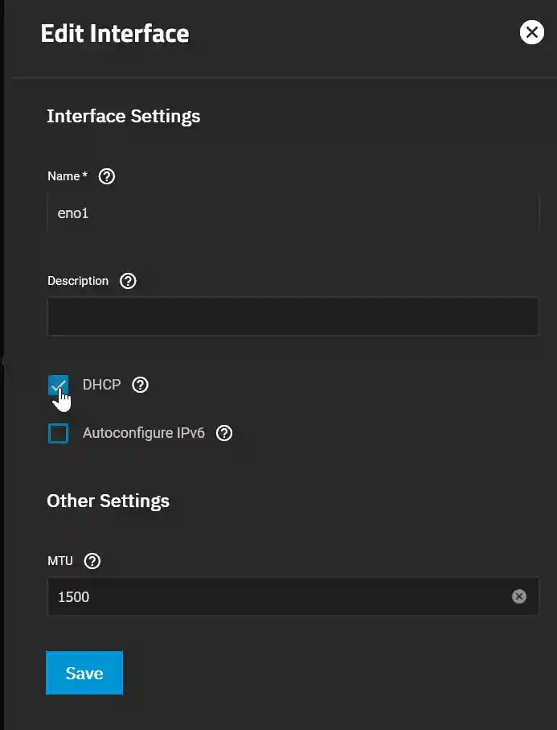The width and height of the screenshot is (557, 730).
Task: Click the Interface Settings heading
Action: [123, 116]
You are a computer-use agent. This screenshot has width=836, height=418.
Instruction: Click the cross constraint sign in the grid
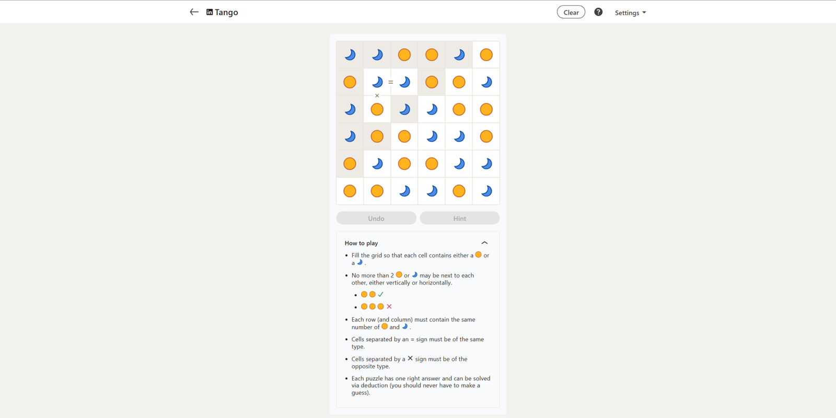click(x=377, y=96)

::::

**About this exercise**
With the pictures left out, write out exactly the lines from the line containing "You are a computer-use" through the last line of the entries above, both ends included, and no others.

**Your response**
You are a computer-use agent. This screenshot has width=836, height=418.
Instruction: Click the cross constraint sign in the grid
click(x=377, y=96)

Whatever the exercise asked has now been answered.